Pour mon projet je me suis basé sur la poésie visionnaire de Dino Campana, artiste né à la fin du XIXe siècle dans un petit village de Toscane et ayant alterné dans sa vie de longs voyages et des permanences forcées au sein d’hôpitaux psychiatriques. Il nous a laissé une seule œuvre, Canti orfici, sorte de journal de bord d’une existence vécue sous le signe du vagabondage et du dérèglement.
Mais malgré sa folie présumée, sa recherche poétique a été extrêmement lucide et focalisée : c’est la mer le lieu d’évasion de ses souffrances, et le port l’ambiance ambiguë et polyvalente où saleté et poésie, pourriture et amour, violence et tendresse, amour et mort, infime et infini se croisent de manière féconde générant des dynamiques tragiques.

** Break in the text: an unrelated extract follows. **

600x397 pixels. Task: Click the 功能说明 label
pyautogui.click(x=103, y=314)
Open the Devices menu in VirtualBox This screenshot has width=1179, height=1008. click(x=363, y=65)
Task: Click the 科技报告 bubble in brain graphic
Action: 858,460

Les textes de Campana, riches d’images et d’artifices rhétoriques subtils tels que l’anastrophe, la paronomase, le chiasme et la catachrèse, sont fortement madrigalistes. Ma musique, loin d’une quelconque intention descriptive, surgit très naturellement du matériel phonétique des poèmes, matériel qui synthétise le sens plus intime des paroles. Le but ultime est une sorte de court-circuit son-signifié (tel que l’onomatopée), propre aux plus anciens archétypes de communication.